> _Problems to work on_:
a) In the passage on Rocky Mountain National Park, how high above sea level does timber line lie?
b) Carry on the passage about Rocky Mountain National Park, starting after its final sentence.

Special Characteristics: Continental Divide; Peaks 11,000 to 14,255 feet Altitude; Heart of the Rockies; Interesting Records of Glacial Period

Rocky Mountain National Park
Continental Divide across Forest Canyon from Big Cut on Trail Ridge Road—Rocky Mountain National Park

THE Rocky Mountain National Park is in Colorado, about 70 miles by road northwest of Denver. Find Longs Peak on a good map and there is the center of the snow-topped mountains which constitute this high-in-the-air park.

These mountains are part of the Continental Divide, which is the name given to the irregular line of high land running north and south through North America that divides the waters flowing eastward into the Atlantic Ocean from those flowing westward into the Pacific. For this reason the people of Colorado call their mountains the crest of the continent.

This national park is certainly very high up in the air. The summer visitors who live at the base of the great mountains principally at the beautiful eastern gateway, a little valley town of many hotels, which is called Estes Park, are 7,600 feet, or a mile and a half above the level of the sea; while the mountains rise precipitously nearly a mile, and sometimes more than a mile, higher still. Longs Peak, the giant of them all, rises 14,255 feet above sea level, and most of the other mountains in the Snowy Range, as it is some times called, are more than 12,000 feet high; several are nearly as high as Longs Peak.


AT TIMBER LINE

The valleys on both sides of this range and those which penetrate into its recesses are dotted with lovely parklike glades clothed in a profusion of glowing wild flowers and watered with cold streams from the mountain snows and glaciers. Forests of pine and silver-stemmed aspen separate them. Timber line is more than 11,000 feet above sea level, and up to that point the slopes have a thick and close covering of spruce and fir, growing very straight and very tall.

Just at timber line, where the winter temperature and the fierce icy winds make it impossible for trees to grow tall, the spruces lie flat on the ground like vines, and presently give place to low birches which in their turn give place to small piney growths and finally to tough straggling grass, hardy mosses, and carpets of alpine flowers. Grass grows in sheltered spots even on the highest peaks and furnishes forage for the picturesque Rocky Mountain Bighorn that dwell far up in these high open places, and may sometimes be glimpsed on exposed ridges.

Even at the highest altitude gorgeously colored wild flowers grow in glory and profusion in sheltered gorges. As late as September large and beautiful columbines are found in the lee of protecting masses of snow banks and glaciers.

Above timber line the bare mountain masses rise from 1,000 to 3,000 feet, often in sheer precipices. Covered with snow in fall, winter, and spring, and plentifully spattered with snow all summer long, the vast, bare granite masses, from which, in fact, the Rocky Mountains got their name, are beautiful beyond description. They are rosy at sunrise and sunset. During fair and sunny days they show all shades of translucent grays and mauves and blues. In some lights they are almost fairylike in their exquisite delicacy. But on stormy days they are cold and dark and forbidding, burying their heads in gloomy clouds, from which sometimes they emerge covered with snow.

Stored data:
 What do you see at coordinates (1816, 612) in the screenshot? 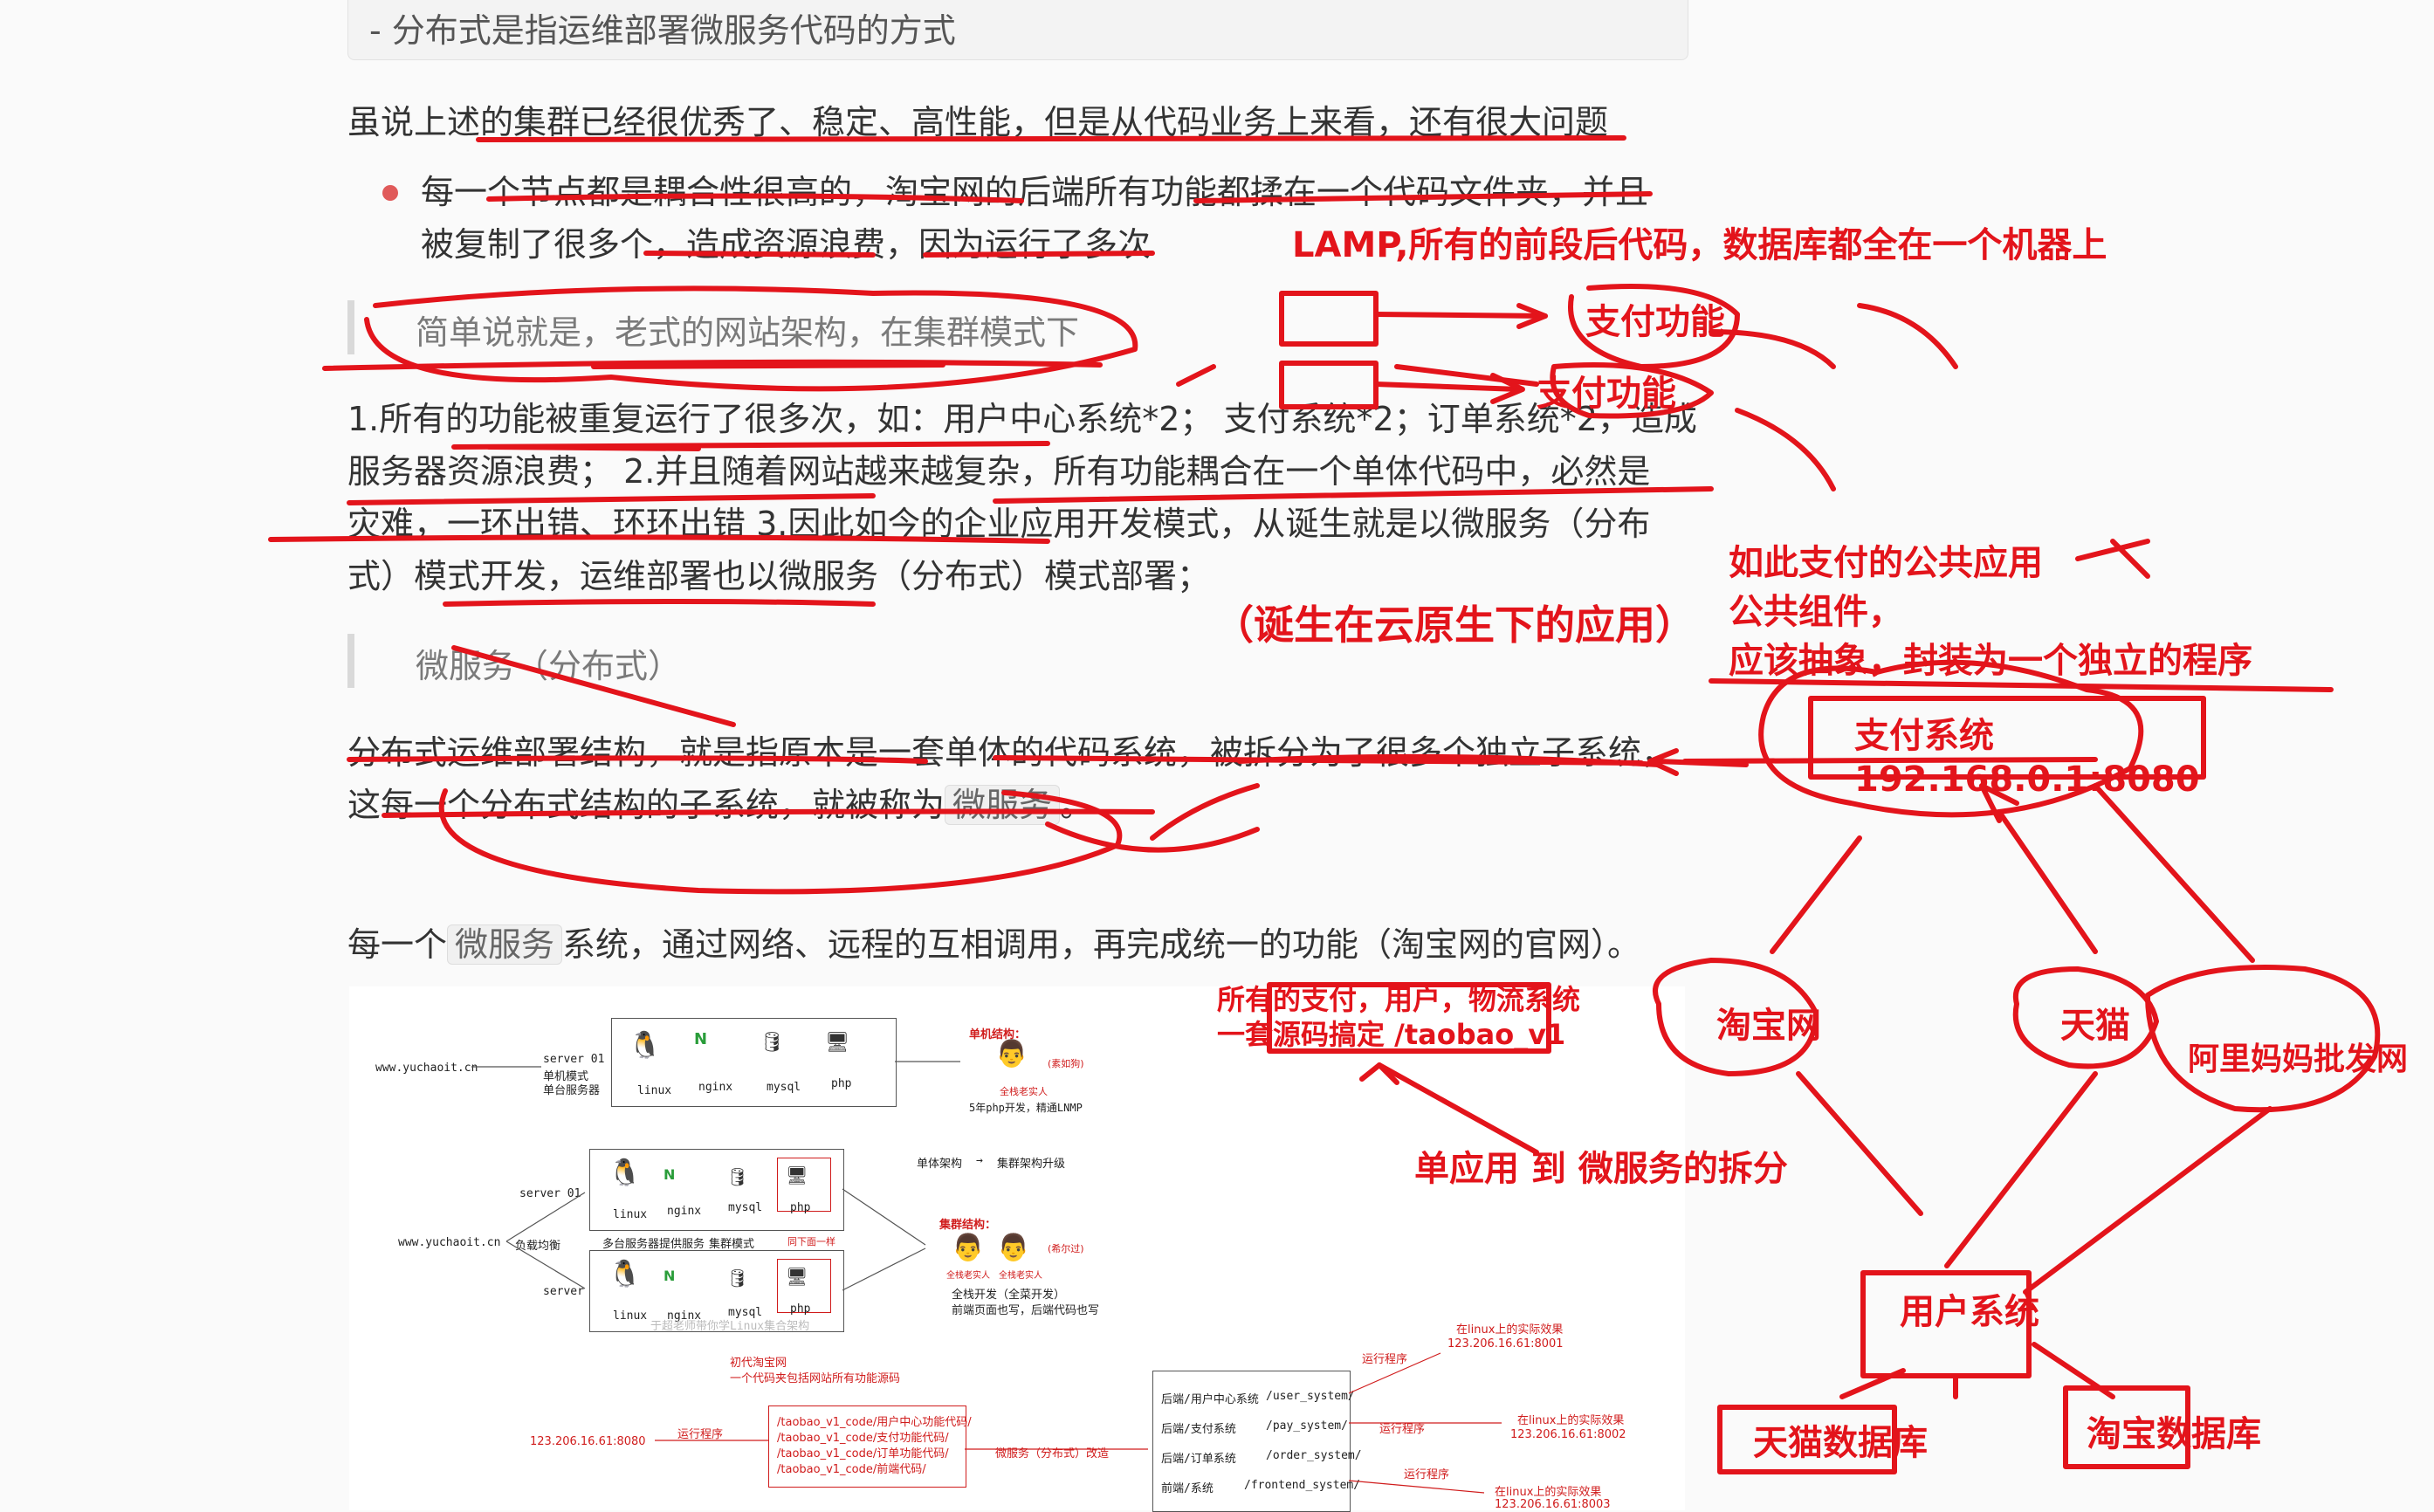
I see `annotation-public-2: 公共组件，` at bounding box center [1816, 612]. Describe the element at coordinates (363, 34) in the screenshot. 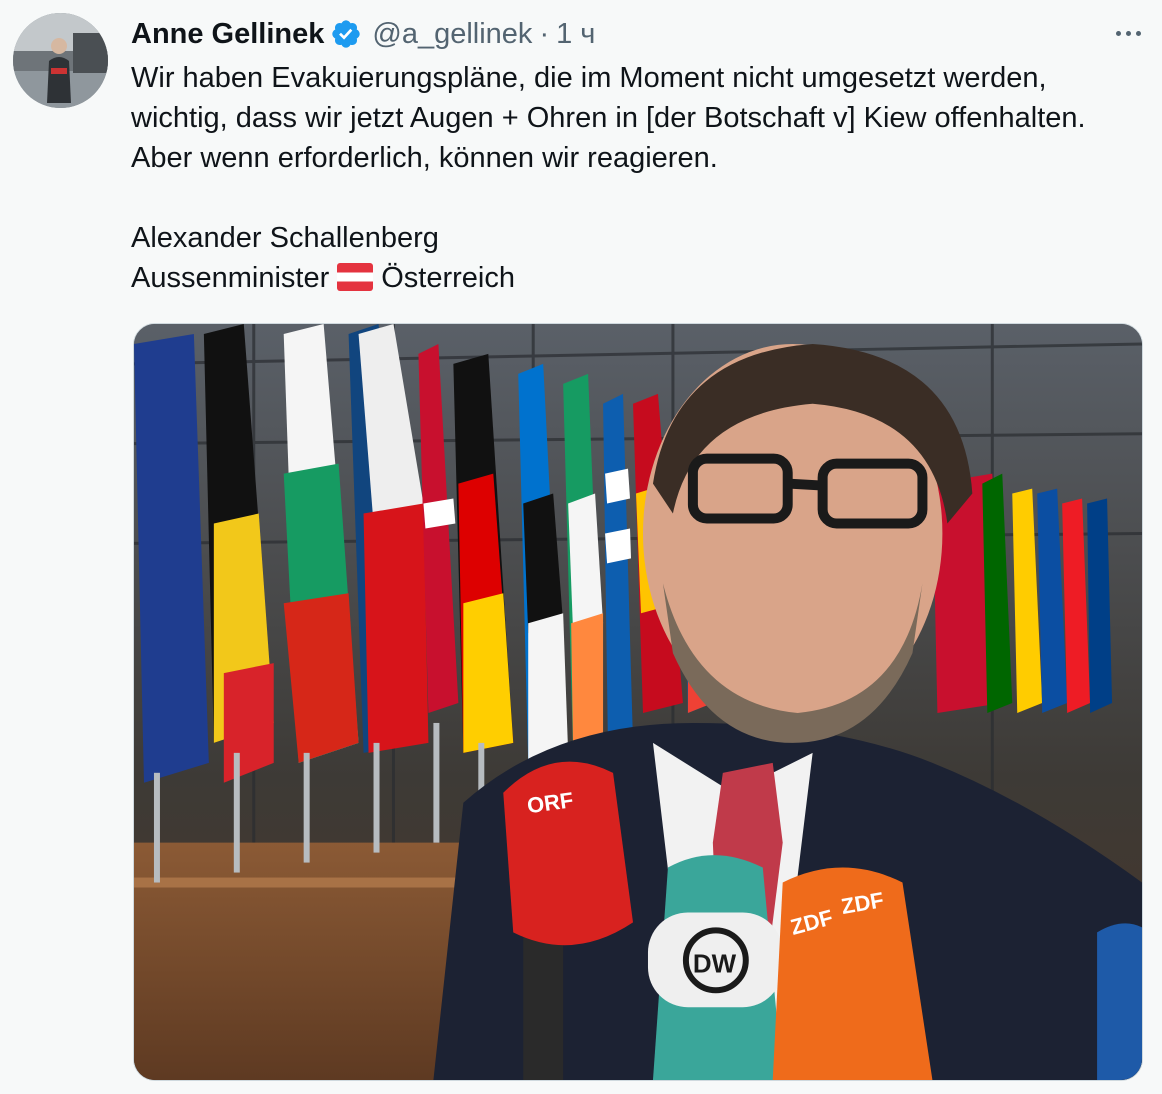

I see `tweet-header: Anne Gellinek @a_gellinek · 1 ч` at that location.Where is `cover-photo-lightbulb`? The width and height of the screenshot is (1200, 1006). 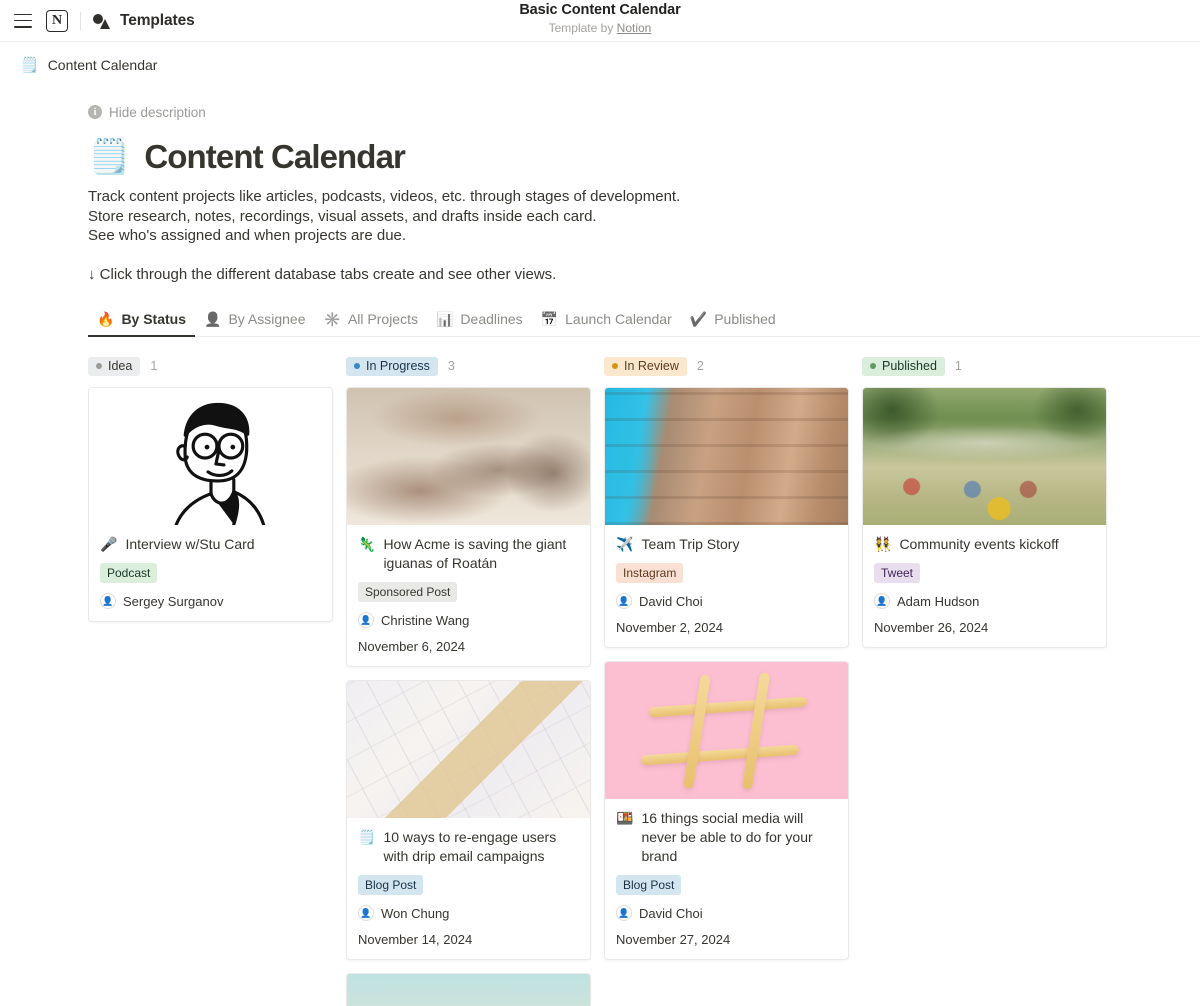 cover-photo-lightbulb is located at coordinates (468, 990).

> _Answers to the tasks_:
a) More than 11,000 feet above sea level.

b)
Often one can see a thunderstorm born on the square granite head of Longs Peak. First, out of the blue sky a slight mist seems to gather. In a few moments it becomes a tiny cloud. This grows with great rapidity. In 5 minutes, perhaps, the mountaintop is hidden. Then, out of nothing, apparently, the cloud swells and sweeps over the sky. Sometimes in 15 minutes after the first tiny fleck of mist appears it is raining in the valley and possibly snowing on the mountain. In half an hour more it has cleared.

Standing on the summits of these mountains the climber is often enveloped in these brief-lived clouds. It is an impressive experience to look down upon the top of an ocean of cloud from which the greater peaks emerge at intervals. Sometimes the sun is shining on the observer upon the heights while it is raining in the valleys below. It is startling to look down on the lightning.


ROCKY MOUNTAIN BIGHORN

This range was once a famous hunting ground for large game. Lord Dunraven, the English sportsman, visited it yearly to shoot deer, bear, and Bighorn, and acquired large holdings by purchase of homesteading and squatters' claims, much of which was reduced in the contests that followed. Now that the Government has made it a national park, the protection offered its wild animals is making it a successful wild-animal refuge.

These lofty rocks are the natural home of the celebrated Rocky Mountain Bighorn, which is much larger than any domestic sheep. These Rocky Mountain sheep, even the lambs, make descents down seemingly impossible slopes. They do not land on their curved horns, as many persons declare, but upon their four feet held close together. Landing on some nearby ledge which breaks their fall they immediately plunge again downward to another ledge, and so on till they reach good footing in the valley below. They ascend slopes surprisingly steep. They are more agile even than the celebrated chamois of the Swiss Alps, and are larger, more powerful, and much handsomer. To watch a dozen or more Bighorn making their way along the volcanic flow which constitutes Specimen Mountain in the Rocky Mountain National Park is a sight not easily forgotten.


LONGS PEAK AND THE GLACIER RECORDS

The prominent central feature of the Rocky Mountain National Park is Longs Peak. It rears a square-cornered, boxlike head well above the tumbled sea of surrounding mountain tops. It has, unlike most great mountains, a distinct architectural form, Standing well to the east of the range at about its center, it suggests the captain of a white-helmeted company; the giant leader of a giant band. It is supported on four sides by flanking ridges, suggesting the stone buttresses of a central cathedral spire. From every side it looks the same, yet remarkably different. One does not know Longs Peak until he has seen it from every side, and then it becomes to him not a mountain mass but an architectural creation.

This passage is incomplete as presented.